Dr. Elnitski is a molecular and computational biologist who studies noncoding functional elements in vertebrate genomes. The functional sequences that encode proteins - genes - make up less than 2 percent of the human genome. Functional elements found in the remaining 98 percent of the genome, such as promoters, enhancers, silencers, and RNA-splicing signals, have important biological roles, particularly in regulating the temporal and spatial patterns of gene expression. The study of these noncoding functional elements is crucial for establishing a complete understanding of normal cell function.
Dr. Elnitski's group uses both bioinformatic and experimental approaches to identify noncoding functional elements in vertebrate genomes. For instance, they use cross-species comparisons to zero-in on sequences that have remained relatively unchanged throughout evolution; genomic regions with high degrees of conservation often contain functionally important sequences. These data are useful for training machine-learning algorithms that predict the potential of genomic sequences to be regulatory (i.e., those that control gene expression) or neutrally evolving (i.e., those that are not under selection to remain the same). Such predictions are used to narrow the amount of genomic material that must be examined to find important regulatory sequences.
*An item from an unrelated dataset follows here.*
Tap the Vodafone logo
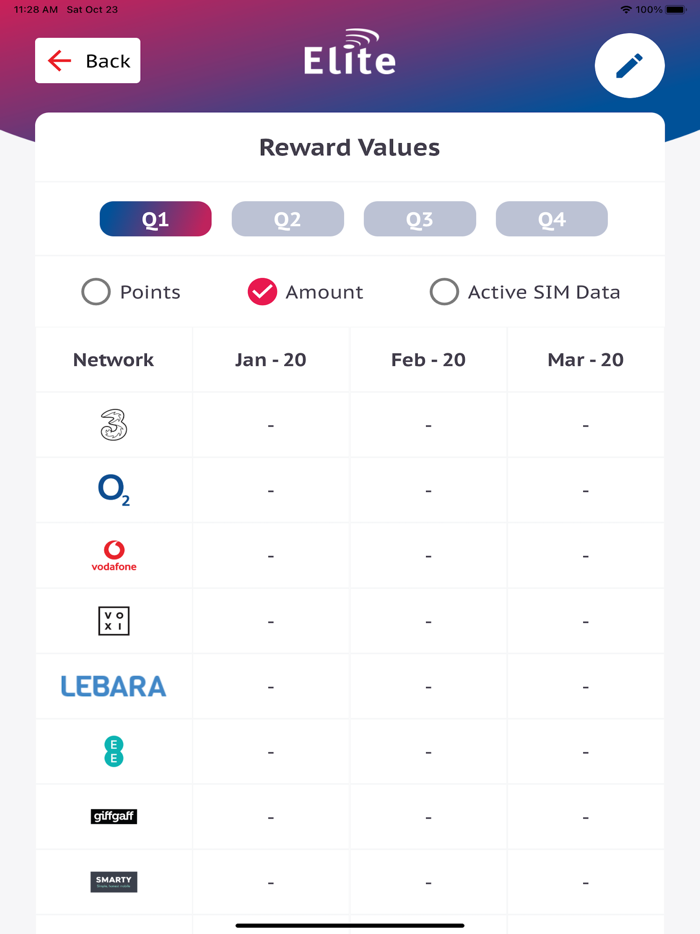 [114, 554]
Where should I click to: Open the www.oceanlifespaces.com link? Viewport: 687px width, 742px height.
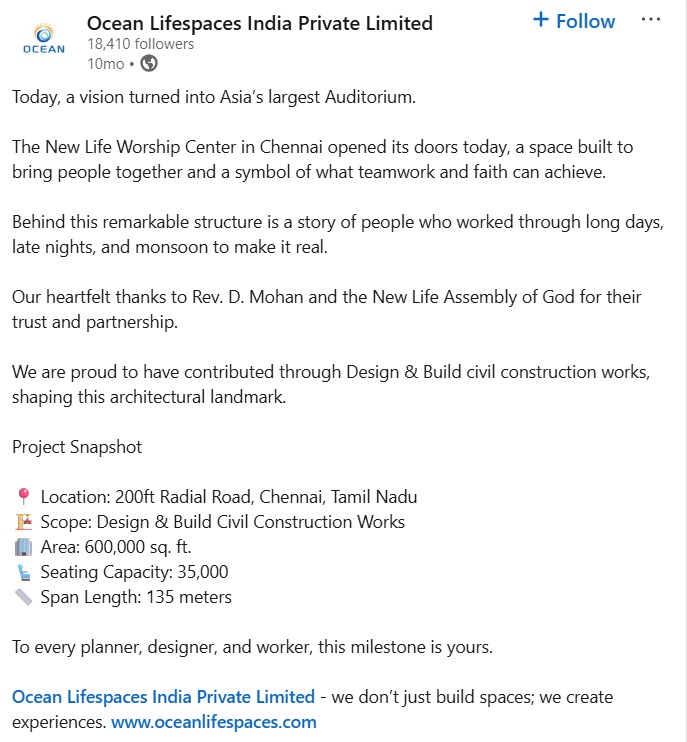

In addition, Dr. Elnitski's laboratory is investigating less characterized functional elements in the human genome. In one project, her group is exploring mutations in exonic splicing enhancers (ESEs) that correlate with aberrant splicing patterns in coding regions of genes. Present in most mammalian exons, ESEs are short sequences that direct the process of RNA splicing, in which introns are removed from the primary transcript and the exons are then joined together, producing a mature messenger RNA (mRNA). ESEs also play a role during precursor mRNA editing in the selection of correct splice sites, which are located at the boundaries between exons and introns. The correct choice of splice sites is essential not only for the proper production of proteins, but also for the generation of alternatively spliced mRNA forms (such as those seen with exon skipping) that often occur in specialized tissues or at different developmental stages. As part of this project, Dr. Elnitski seeks to investigate the role of ESEs in unnatural exon skipping and their relevance to several cancers and inherited diseases in humans. For example, exon skipping is caused by genetic mutations in the BRCA1 and CFTR genes, which are associated with breast cancer and cystic fibrosis, respectively. For this study, her group is building probabilistic models to identify mutations that disrupt RNA splicing.
Dr. Elnitski's group is also examining the regulation of transcript initiation in the human genome. One project focuses on the role of bidirectional promoters, which are defined as the regulatory regions between two adjacent genes whose transcription initiation sites are neighboring but oriented away from each other. This promoter architecture is often found in DNA repair genes and genes that are implicated in somatic cancers. Thus, the identification of all genes associated with this promoter structure might provide new insights into human disease. Some sets of genes regulated by bidirectional promoters have been found to be coexpressed, suggesting that common transcription factor-binding sites are involved in their regulation. Furthermore, aberrant methylation of these promoters can lead to silencing of their expression; in the case of bidirectional promoters, expression of both flanking genes is affected. Dr. Elnitski has mapped all bidirectional promoters in the human genome using computational techniques, and these results are being used to find targets of aberrant methylation in ovarian cancer tumor samples.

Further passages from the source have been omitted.